A prática do ato será lançada, resumidamente, na coluna do Livro nº 1 - Protocolo, destinada a anotação dos atos formalizados, e deverá ser certificada no procedimento administrativo da retificação.
Art. 898.
A retificação será negada pelo Oficial de Registro de Imóveis sempre que não for possível: I - verificar que o registro corresponde ao imóvel descrito na planta e no memorial descritivo; II - identificar todos os confinantes tabulares ou não do registro a ser retificado; ou III - implicar transposição de imóvel ou parcela de imóvel de domínio público, ainda que, neste último caso, não seja impugnada.
Parágrafo único.
Será admitida ata notarial para atestar a situação em que núcleos urbanos informais sejam confinantes da área retificanda, em que se entreviste aleatoriamente os ocupantes encontrados ou a impossibilidade de acesso.
Neste caso, a não assinatura por força dessa natureza de ocupação demandará a publicação tal qual explica o artigo 899.
Art. 899.
Se a planta não contiver a assinatura de algum confrontante, este será notificado diretamente pelo Oficial de Registro de Imóveis, a requerimento do interessado, para se manifestar em 15 (quinze) dias, promovendo-se a notificação pessoalmente ou pelo correio, com aviso de recebimento ou por solicitação do Oficial de Registro de Imóveis, pelo Oficial de Registro de Títulos e Documentos da comarca da situação do imóvel ou do domicílio de quem deva recebê-la, ou, ainda, por edital, na hipótese do confrontante não ser encontrado, ou estando em lugar incerto e desconhecido. (...) § 9º.
Serão anexados ao procedimento de retificação os comprovantes de notificação pelo Correio ou pelo Oficial de Registro de Títulos e Documentos e cópias das publicações dos editais.
Caso promovida pelo Oficial de Registro de Imóveis, deverá ser por este anexada ao procedimento a prova da entrega da notificação ao destinatário, com a nota de ciência por este emitida. § 10.

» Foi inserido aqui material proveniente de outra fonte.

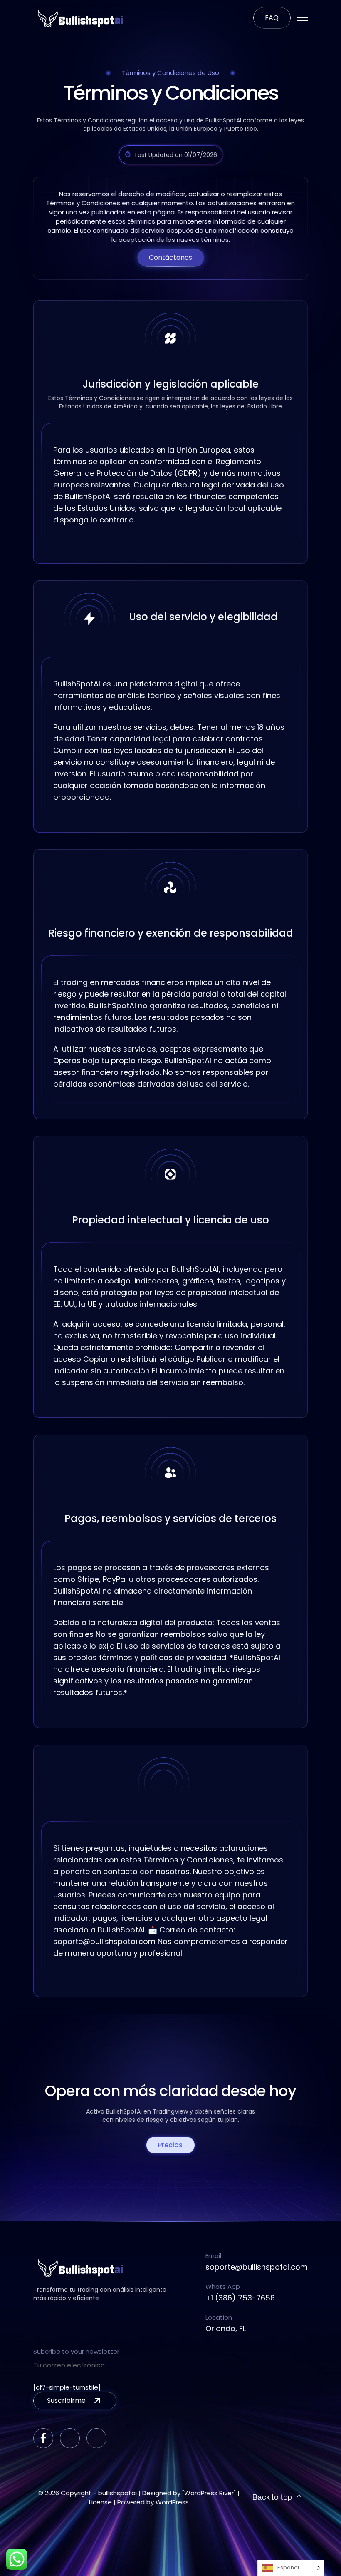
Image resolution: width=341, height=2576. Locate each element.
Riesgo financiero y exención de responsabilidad (170, 933)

Será presumida a anuência do confrontante que deixar de apresentar impugnação no prazo da notificação. § 11.
A anuência dos confrontantes deve ser dada diretamente na planta, com a reserva de espaço adequado para tanto, contendo a exata qualificação do subscritor e a indicação de seu imóvel, com a localização e o número da matrícula ou da transcrição, quando houver registro. § 12.
Na hipótese do Oficial de Registro estiver em dúvida se o ocupante anuente é realmente confrontante, poderá fazer constatação no local. § 13.
Todas as anuências devem ter suas firmas reconhecidas. (...) Art. 901.
A documentação necessária à propositura do procedimento de retificação deve ser apresentada no original, acompanhada de outra via ou cópia autenticada.
Parágrafo único.
As plantas e memoriais descritivos devem ser apresentados por meio de cópia autenticada, em número suficiente para a notificação de todos os envolvidos. (...) Art. 909-J.
O deferimento do procedimento de retificação de área dependerá do cumprimento dos requisitos legais e do convencimento do Oficial de Registro, na forma da Lei de Registros Públicos e da legislação processual. Parágrafo único.
Em caso de indeferimento, deverá ser expedida nota devolutiva em que o Oficial de Registro indicará na decisão as razões da formação de seu convencimento e, sempre que possível, informará os meios de o requerente sanear a matrícula e/ou cumprir as exigências legais. (...) Art. 909-L.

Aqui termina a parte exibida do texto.